Roughly an hour later, the Plano resident stood before U.S. District Judge Thomas Durkin and seemed to close his eyes, listening as a prosecutor outlined the illegal structuring of bank withdrawals alleged in Hastert’s 15-page plea agreement. That document also notes Hastert lied to the FBI about a $3.5 million hush-money scheme.
Durkin asked Hastert to describe his crime in his own words. Hastert acknowledged in a statement he began withdrawing cash in $9,000 increments to avoid his banks’ questions about earlier withdrawals of as much as $50,000. And he said he knew it was wrong.
“I didn’t want them to know how I intended to spend the money,” Hastert said.
Moments later, Hastert leaned his head toward a microphone and said, “guilty, sir,” as he admitted to a structuring charge that could net him as many as six months in prison. The charge of lying to the FBI will be dropped after his sentencing under the terms of the plea deal.
Hastert withdrew $1.7 million in hush money from bank accounts between 2010 and 2014, handing it over to someone known only as “Individual A.” Hastert had ultimately agreed to pay that person $3.5 million.
He did so to cover up sexual misconduct with a male student dating to his time as a teacher in Yorkville, sources have told the Chicago Sun-Times.
Hastert illegally structured the withdrawal of $952,000 to evade banks’ reporting requirements for transactions of $10,000 or more. When the FBI asked Hastert about it, he lied and said he kept the cash in a safe place, according to the plea deal.
Coincidentally, Hastert pleaded guilty in Chicago the same day House Republicans in Washington D.C. nominated Wisconsin Rep. Paul Ryan to become speaker of the chamber Hastert long ruled.

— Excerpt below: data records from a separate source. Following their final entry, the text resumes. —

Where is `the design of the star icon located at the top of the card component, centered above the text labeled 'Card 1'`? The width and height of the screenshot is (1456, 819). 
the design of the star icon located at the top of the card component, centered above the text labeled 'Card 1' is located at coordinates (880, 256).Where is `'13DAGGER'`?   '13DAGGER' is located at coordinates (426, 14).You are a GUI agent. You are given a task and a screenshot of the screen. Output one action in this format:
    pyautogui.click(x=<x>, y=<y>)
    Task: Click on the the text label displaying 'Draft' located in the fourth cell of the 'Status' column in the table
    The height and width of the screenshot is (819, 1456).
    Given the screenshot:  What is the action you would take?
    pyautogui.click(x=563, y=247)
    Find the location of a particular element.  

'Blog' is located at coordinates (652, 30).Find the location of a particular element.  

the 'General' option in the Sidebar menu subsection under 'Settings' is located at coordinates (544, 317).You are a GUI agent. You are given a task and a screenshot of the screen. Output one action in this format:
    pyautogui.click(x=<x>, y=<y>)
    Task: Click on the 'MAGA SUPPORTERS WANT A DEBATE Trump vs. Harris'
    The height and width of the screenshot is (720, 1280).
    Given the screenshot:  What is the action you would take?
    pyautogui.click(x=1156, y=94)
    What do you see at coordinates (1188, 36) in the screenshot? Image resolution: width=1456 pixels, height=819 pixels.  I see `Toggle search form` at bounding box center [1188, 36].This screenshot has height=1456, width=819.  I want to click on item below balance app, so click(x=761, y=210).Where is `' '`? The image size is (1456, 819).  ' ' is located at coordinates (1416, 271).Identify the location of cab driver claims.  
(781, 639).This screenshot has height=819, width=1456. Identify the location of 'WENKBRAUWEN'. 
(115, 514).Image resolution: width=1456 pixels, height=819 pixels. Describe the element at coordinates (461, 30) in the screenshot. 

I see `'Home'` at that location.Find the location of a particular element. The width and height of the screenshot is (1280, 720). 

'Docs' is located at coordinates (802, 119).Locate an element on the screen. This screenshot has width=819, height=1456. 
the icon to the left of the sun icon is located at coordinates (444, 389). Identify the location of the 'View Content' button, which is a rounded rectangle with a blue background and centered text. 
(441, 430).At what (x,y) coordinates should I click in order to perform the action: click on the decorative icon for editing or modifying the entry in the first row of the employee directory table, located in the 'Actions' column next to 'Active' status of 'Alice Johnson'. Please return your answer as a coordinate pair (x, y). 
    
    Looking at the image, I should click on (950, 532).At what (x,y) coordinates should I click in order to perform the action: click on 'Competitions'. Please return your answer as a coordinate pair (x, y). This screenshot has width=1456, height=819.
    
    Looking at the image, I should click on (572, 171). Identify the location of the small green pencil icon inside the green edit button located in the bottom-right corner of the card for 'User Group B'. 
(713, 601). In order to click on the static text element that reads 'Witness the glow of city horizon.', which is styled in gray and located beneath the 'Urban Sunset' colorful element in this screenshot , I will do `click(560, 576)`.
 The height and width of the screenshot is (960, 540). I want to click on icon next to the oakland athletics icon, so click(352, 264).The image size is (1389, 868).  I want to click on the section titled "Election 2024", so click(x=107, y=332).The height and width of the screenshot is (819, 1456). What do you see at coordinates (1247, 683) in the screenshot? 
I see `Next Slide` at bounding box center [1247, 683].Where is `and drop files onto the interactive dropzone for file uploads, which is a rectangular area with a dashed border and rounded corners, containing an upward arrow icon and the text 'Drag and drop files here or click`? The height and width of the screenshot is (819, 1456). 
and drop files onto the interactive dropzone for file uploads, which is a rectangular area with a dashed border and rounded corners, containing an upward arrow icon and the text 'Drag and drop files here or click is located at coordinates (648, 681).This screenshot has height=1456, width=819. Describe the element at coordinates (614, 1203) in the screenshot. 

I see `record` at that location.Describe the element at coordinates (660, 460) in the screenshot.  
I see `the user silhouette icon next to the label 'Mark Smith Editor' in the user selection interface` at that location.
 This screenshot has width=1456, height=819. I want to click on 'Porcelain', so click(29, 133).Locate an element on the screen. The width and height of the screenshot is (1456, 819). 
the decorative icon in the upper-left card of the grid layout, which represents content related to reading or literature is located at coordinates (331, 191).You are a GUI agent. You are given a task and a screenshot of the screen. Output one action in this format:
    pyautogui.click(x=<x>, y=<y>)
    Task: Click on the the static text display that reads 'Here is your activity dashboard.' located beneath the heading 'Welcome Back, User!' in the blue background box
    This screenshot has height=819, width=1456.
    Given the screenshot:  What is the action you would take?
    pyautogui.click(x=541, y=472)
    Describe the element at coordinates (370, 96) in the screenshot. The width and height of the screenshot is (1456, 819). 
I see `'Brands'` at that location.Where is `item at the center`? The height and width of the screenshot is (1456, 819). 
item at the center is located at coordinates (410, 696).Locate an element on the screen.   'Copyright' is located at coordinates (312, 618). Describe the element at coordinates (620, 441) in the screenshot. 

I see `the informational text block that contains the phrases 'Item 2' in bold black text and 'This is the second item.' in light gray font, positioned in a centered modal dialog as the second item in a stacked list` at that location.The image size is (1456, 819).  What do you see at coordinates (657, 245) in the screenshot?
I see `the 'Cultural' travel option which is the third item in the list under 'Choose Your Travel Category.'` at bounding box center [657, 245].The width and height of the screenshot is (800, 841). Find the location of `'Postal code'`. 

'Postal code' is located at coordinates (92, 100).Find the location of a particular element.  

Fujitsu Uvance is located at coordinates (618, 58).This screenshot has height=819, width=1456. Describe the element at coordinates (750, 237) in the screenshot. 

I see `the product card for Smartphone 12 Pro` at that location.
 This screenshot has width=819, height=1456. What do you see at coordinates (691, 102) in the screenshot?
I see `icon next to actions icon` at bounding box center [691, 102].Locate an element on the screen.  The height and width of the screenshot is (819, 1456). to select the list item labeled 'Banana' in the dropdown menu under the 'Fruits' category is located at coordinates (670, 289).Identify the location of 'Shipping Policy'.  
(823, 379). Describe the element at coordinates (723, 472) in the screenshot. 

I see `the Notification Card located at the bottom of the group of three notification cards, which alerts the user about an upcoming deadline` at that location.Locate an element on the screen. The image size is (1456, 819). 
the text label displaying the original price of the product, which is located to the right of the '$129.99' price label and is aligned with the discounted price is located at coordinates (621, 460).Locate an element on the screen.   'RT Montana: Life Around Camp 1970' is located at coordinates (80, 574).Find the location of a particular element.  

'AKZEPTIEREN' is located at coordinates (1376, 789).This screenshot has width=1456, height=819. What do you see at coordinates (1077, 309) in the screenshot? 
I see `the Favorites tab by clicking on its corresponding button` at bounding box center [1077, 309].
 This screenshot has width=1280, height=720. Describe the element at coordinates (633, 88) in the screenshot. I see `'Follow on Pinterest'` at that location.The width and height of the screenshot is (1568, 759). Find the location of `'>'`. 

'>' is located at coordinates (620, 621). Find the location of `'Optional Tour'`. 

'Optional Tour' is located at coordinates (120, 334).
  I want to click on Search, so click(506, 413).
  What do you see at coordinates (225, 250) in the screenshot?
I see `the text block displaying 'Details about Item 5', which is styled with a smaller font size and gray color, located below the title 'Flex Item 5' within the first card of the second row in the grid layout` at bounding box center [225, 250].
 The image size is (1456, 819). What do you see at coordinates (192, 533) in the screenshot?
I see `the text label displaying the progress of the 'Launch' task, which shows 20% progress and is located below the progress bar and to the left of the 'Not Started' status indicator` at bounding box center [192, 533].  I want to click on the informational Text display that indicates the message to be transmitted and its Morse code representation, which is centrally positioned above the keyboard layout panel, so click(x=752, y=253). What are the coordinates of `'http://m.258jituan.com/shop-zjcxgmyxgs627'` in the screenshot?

Now lawyers will prepare for Hastert’s sentencing hearing. His defense attorneys said they don’t intend to call witnesses to testify Feb. 29, but prosecutors didn’t rule it out.
U.S. Attorney Zachary Fardon’s office also released a statement that promised as part of the sentencing to “provide the court with relevant information about the defendant’s background and the charged offenses.”
The alleged misconduct that prompted Hastert’s hush-money scheme is “certainly relevant,” former federal prosecutor Jeffrey Cramer said. Those details could come out if Hastert tries to argue his good works warrant a lenient sentence on the low end of an advisory range of zero to six months in prison.
“The government’s not just going to sit on their hands while listening about all the good things Mr. Hastert has done over his career,” Cramer said.
Andrew Herman, an attorney for the Miller & Chevalier law firm in Washington, D.C., predicted Hastert’s lack of a criminal record would keep him from winding up behind bars, though.
Hugh Mundy, an assistant professor at The John Marshall Law School, said Hastert’s attorneys should express contrition, ask for a six-month sentence and prepare their client to report to prison immediately rather than risk embarrassing public arguments.
Cramer, who now heads the Chicago office of Kroll Inc., said Hastert’s structuring of $952,000, allegedly across 106 withdrawals, “reasonably warrants some jail time.” But he said probation isn’t out of the question.
Neither is the possibility that the public could finally learn the identity of “Individual A.”
“All those things are still on the table,” Cramer said.